Jan Rychlík died at the age of 48. Following his death, Czech composer Otmar Mácha composed a memorial work, Variations on a Theme and on the Death of Jan Rychlík, for symphonic orchestra.

== Style ==
Rychlík's music output has two different poles, much like the works of Jaroslav Ježek and Erwin Schulhoff. In his early works he was inspired mainly by jazz and swing music. In the post-war years he developed the original "art music technique", which he applied mainly in his chamber compositions. He asserted himself also as a film composer. In his last creative period he achieved highly original musical expression using some elements of the post-war music avant-garde and the Second Viennese School.

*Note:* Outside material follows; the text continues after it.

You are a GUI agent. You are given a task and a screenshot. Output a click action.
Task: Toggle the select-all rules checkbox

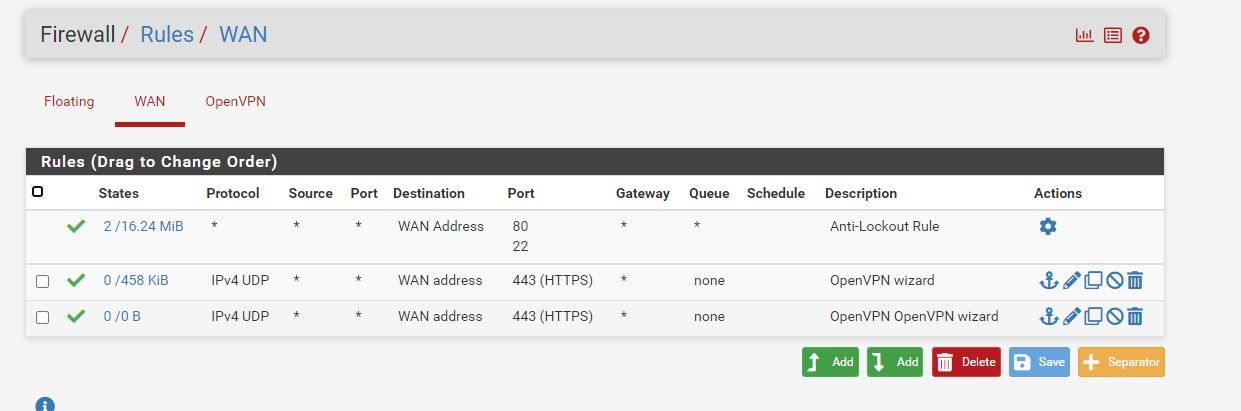tap(38, 191)
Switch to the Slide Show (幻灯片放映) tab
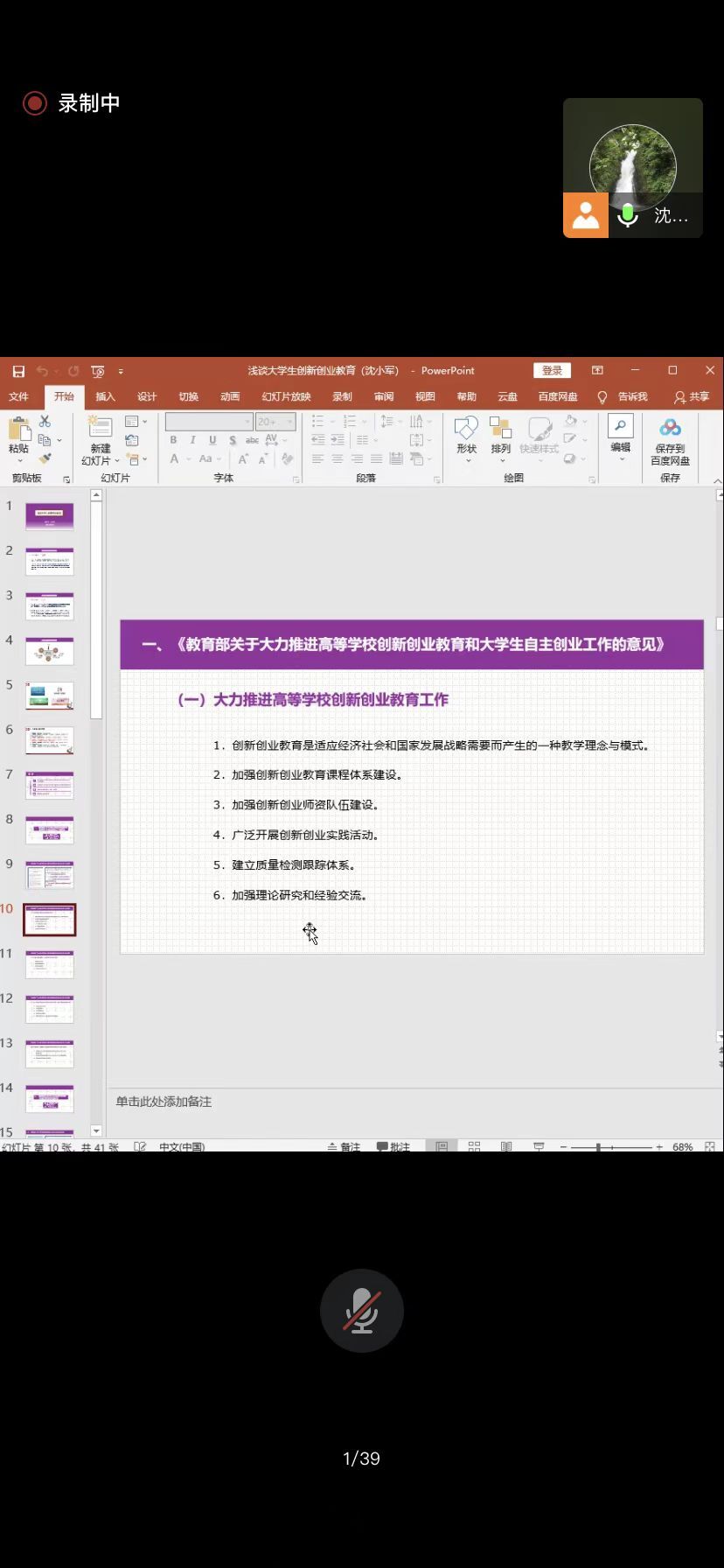The width and height of the screenshot is (724, 1568). pos(286,396)
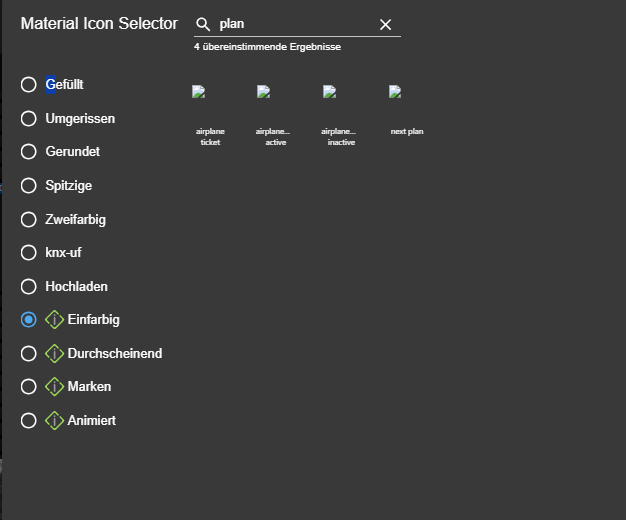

Rychlík was also a skilful percussionist and often performed with Czechoslovak jazz ensembles. As a music theorist, he published several treatises on jazz, such as "Pověry a problémy jazzu" (Superstitions and Problems of Jazz) and "Moderní instrumentace" (Modern Instrumentation). He composed jazz and popular songs and short chamber compositions, mainly for wind instruments.

His musical language is clear, laconic, natural, and witty. His works were reasonably popular and Rychlík was hardly able to satisfy all requests for new compositions.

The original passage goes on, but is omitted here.